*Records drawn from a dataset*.
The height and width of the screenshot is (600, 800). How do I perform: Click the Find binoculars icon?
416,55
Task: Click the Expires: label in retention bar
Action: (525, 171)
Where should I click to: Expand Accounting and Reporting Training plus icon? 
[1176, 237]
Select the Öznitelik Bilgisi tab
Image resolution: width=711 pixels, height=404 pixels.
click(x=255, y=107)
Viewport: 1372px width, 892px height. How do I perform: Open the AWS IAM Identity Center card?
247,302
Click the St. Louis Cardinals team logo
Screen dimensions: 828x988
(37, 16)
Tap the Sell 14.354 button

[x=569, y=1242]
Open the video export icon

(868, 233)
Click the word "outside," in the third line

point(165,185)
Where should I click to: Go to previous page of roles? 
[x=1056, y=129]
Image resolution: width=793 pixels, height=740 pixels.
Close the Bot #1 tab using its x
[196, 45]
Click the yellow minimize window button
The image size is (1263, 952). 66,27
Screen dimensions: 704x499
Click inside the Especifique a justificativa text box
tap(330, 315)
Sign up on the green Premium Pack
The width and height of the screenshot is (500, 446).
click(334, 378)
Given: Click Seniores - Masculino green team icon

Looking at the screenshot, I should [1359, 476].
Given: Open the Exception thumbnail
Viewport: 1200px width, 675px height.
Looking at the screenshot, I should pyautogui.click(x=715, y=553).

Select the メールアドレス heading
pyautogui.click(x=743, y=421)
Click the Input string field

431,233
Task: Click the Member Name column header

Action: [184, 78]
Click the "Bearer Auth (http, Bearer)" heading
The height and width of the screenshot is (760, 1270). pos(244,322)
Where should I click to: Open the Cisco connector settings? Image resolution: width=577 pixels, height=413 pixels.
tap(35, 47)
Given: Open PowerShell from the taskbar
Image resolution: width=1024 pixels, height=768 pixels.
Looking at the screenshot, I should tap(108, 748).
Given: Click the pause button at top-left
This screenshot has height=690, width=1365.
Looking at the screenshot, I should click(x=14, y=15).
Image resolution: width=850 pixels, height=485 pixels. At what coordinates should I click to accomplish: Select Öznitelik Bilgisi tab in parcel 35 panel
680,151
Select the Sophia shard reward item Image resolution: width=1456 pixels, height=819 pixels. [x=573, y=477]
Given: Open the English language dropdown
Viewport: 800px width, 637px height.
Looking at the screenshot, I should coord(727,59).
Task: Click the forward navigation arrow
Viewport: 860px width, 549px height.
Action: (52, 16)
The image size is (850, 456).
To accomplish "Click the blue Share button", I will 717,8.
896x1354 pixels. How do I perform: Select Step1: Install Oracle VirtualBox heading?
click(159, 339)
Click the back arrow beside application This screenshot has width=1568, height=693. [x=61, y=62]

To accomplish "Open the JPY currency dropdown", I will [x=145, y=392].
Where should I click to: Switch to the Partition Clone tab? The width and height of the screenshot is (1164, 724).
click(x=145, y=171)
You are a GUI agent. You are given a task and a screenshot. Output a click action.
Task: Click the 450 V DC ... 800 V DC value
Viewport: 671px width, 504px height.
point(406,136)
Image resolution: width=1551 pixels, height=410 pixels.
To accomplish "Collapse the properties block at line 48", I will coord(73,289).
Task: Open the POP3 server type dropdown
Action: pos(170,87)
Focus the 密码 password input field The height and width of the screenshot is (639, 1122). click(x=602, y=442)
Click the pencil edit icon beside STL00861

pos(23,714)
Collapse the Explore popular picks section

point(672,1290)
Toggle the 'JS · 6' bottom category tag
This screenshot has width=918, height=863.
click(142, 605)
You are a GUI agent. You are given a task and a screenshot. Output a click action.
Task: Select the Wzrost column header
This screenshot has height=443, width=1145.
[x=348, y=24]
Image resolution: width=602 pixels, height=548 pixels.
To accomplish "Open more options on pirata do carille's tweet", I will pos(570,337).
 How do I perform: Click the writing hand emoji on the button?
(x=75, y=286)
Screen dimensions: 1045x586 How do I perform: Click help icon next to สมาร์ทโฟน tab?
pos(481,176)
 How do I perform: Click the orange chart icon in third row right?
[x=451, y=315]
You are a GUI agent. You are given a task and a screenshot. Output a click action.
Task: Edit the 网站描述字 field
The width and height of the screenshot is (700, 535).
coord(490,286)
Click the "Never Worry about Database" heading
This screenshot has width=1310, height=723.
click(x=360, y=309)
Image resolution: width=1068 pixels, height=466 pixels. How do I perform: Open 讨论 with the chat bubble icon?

*WORK REQUIRED*.
Print the data word for word.

*EXERCISE OUTPUT*.
The height and width of the screenshot is (600, 800). How do I perform: Click the Find binoculars icon?
416,55
Task: Click the Expires: label in retention bar
Action: (525, 171)
Where should I click to: Expand Accounting and Reporting Training plus icon? 
[1176, 237]
Select the Öznitelik Bilgisi tab
Image resolution: width=711 pixels, height=404 pixels.
click(x=255, y=107)
Viewport: 1372px width, 892px height. How do I perform: Open the AWS IAM Identity Center card?
247,302
Click the St. Louis Cardinals team logo
Screen dimensions: 828x988
(37, 16)
Tap the Sell 14.354 button

[x=569, y=1242]
Open the video export icon

(868, 233)
Click the word "outside," in the third line

point(165,185)
Where should I click to: Go to previous page of roles? 
[x=1056, y=129]
Image resolution: width=793 pixels, height=740 pixels.
Close the Bot #1 tab using its x
[196, 45]
Click the yellow minimize window button
The image size is (1263, 952). 66,27
Screen dimensions: 704x499
Click inside the Especifique a justificativa text box
tap(330, 315)
Sign up on the green Premium Pack
The width and height of the screenshot is (500, 446).
click(334, 378)
Given: Click Seniores - Masculino green team icon

Looking at the screenshot, I should [1359, 476].
Given: Open the Exception thumbnail
Viewport: 1200px width, 675px height.
Looking at the screenshot, I should pyautogui.click(x=715, y=553).

Select the メールアドレス heading
pyautogui.click(x=743, y=421)
Click the Input string field

431,233
Task: Click the Member Name column header

Action: [184, 78]
Click the "Bearer Auth (http, Bearer)" heading
The height and width of the screenshot is (760, 1270). pos(244,322)
Where should I click to: Open the Cisco connector settings? Image resolution: width=577 pixels, height=413 pixels.
tap(35, 47)
Given: Open PowerShell from the taskbar
Image resolution: width=1024 pixels, height=768 pixels.
Looking at the screenshot, I should tap(108, 748).
Given: Click the pause button at top-left
This screenshot has height=690, width=1365.
Looking at the screenshot, I should click(x=14, y=15).
Image resolution: width=850 pixels, height=485 pixels. At what coordinates should I click to accomplish: Select Öznitelik Bilgisi tab in parcel 35 panel
680,151
Select the Sophia shard reward item Image resolution: width=1456 pixels, height=819 pixels. [x=573, y=477]
Given: Open the English language dropdown
Viewport: 800px width, 637px height.
Looking at the screenshot, I should coord(727,59).
Task: Click the forward navigation arrow
Viewport: 860px width, 549px height.
Action: (52, 16)
The image size is (850, 456).
To accomplish "Click the blue Share button", I will 717,8.
896x1354 pixels. How do I perform: Select Step1: Install Oracle VirtualBox heading?
click(159, 339)
Click the back arrow beside application This screenshot has width=1568, height=693. [x=61, y=62]

To accomplish "Open the JPY currency dropdown", I will [x=145, y=392].
Where should I click to: Switch to the Partition Clone tab? The width and height of the screenshot is (1164, 724).
click(x=145, y=171)
You are a GUI agent. You are given a task and a screenshot. Output a click action.
Task: Click the 450 V DC ... 800 V DC value
Viewport: 671px width, 504px height.
point(406,136)
Image resolution: width=1551 pixels, height=410 pixels.
To accomplish "Collapse the properties block at line 48", I will coord(73,289).
Task: Open the POP3 server type dropdown
Action: pos(170,87)
Focus the 密码 password input field The height and width of the screenshot is (639, 1122). click(x=602, y=442)
Click the pencil edit icon beside STL00861

pos(23,714)
Collapse the Explore popular picks section

point(672,1290)
Toggle the 'JS · 6' bottom category tag
This screenshot has width=918, height=863.
click(142, 605)
You are a GUI agent. You are given a task and a screenshot. Output a click action.
Task: Select the Wzrost column header
This screenshot has height=443, width=1145.
[x=348, y=24]
Image resolution: width=602 pixels, height=548 pixels.
To accomplish "Open more options on pirata do carille's tweet", I will pos(570,337).
 How do I perform: Click the writing hand emoji on the button?
(x=75, y=286)
Screen dimensions: 1045x586 How do I perform: Click help icon next to สมาร์ทโฟน tab?
pos(481,176)
 How do I perform: Click the orange chart icon in third row right?
[x=451, y=315]
You are a GUI agent. You are given a task and a screenshot. Output a click action.
Task: Edit the 网站描述字 field
The width and height of the screenshot is (700, 535).
coord(490,286)
Click the "Never Worry about Database" heading
This screenshot has width=1310, height=723.
click(x=360, y=309)
Image resolution: width=1068 pixels, height=466 pixels. How do I perform: Open 讨论 with the chat bubble icon?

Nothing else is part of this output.